Question

I have a very large binary file called file1.bin and I want to create a file, file2.bin, that holds only the first 32kb of file1.bin.

So I'm reading file1 as follows:

myArr = bytearray()

with open(r"C:\Users\User\file1.bin", "rb") as f:
byte = f.read(1)
for i in range(32,678):
    myArr.extend(byte)
    byte = f.read(1)

My question is: How do I proceed from here to create the file2 binary file out of myArr?

I tried

with open(r"C:\Users\User\file2.bin", "w") as f:
f.write(myArr)

but this results in:

f.write(myArr)
TypeError: must be string or pinned buffer, not bytearray
Was it helpful?

Solution

You need to open the file in binary write mode (wb).
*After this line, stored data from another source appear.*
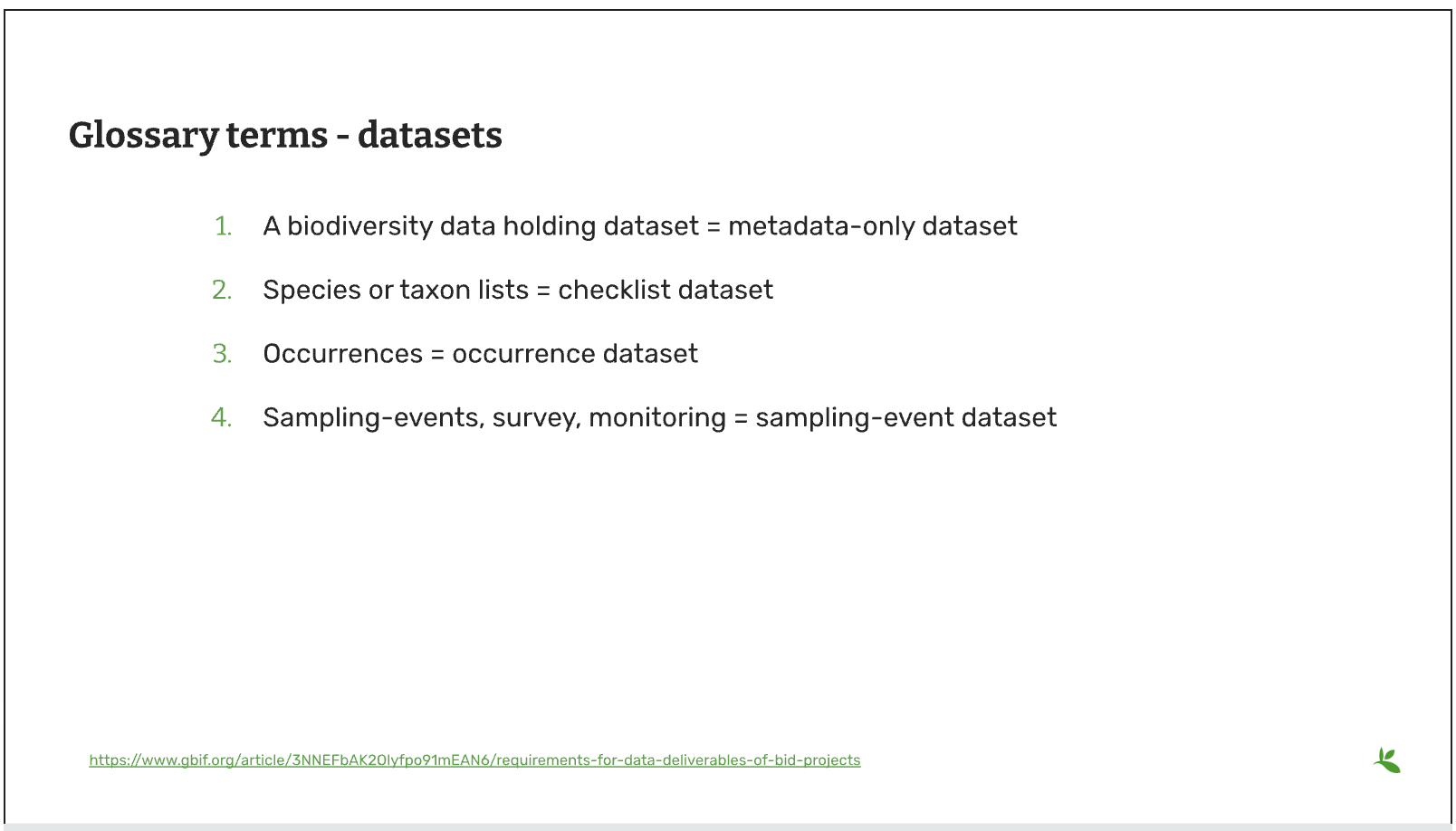Viewport: 1456px width, 831px height.
Task: Click the 'Glossary terms - datasets' title
Action: pyautogui.click(x=285, y=136)
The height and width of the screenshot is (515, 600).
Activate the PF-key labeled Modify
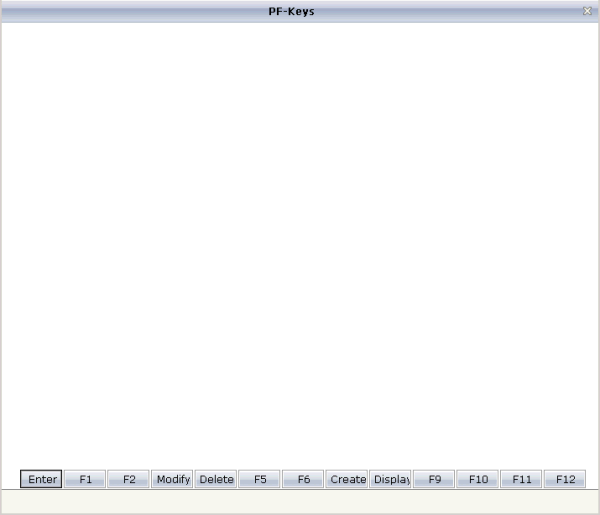point(173,479)
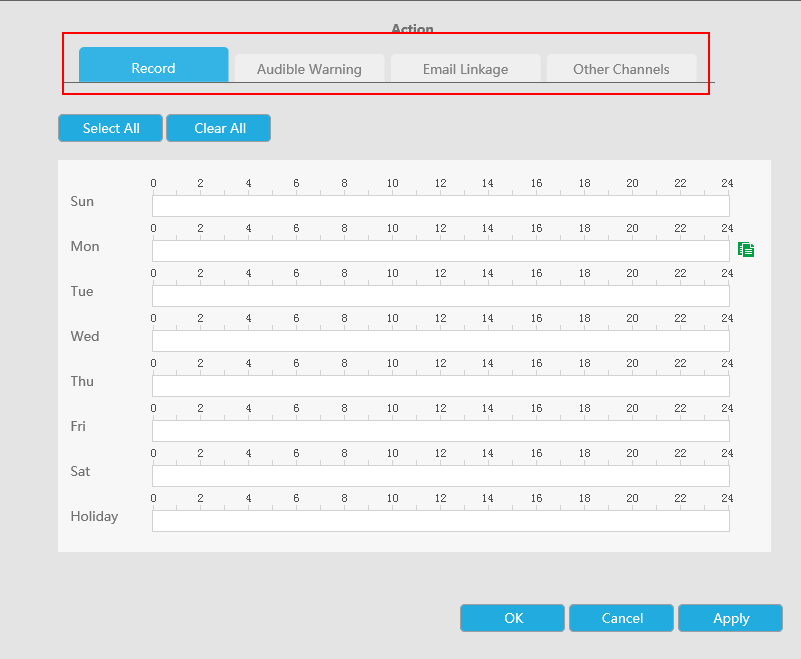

with open('file2.bin', 'wb') as f:
    f.write(myArr)

Also, the way you are reading from the input file is pretty inefficient. f.read() allows you to read more than one byte at a time:

with open('file1.bin', 'rb') as f:
    myArr = bytearray(f.read(32678))

Will do exactly what you want.

OTHER TIPS

Open files with appropriate flags, then read from one in blocks of 1024 bytes and write to other, if less than 1024 bytes are remaining, copy byte-wise.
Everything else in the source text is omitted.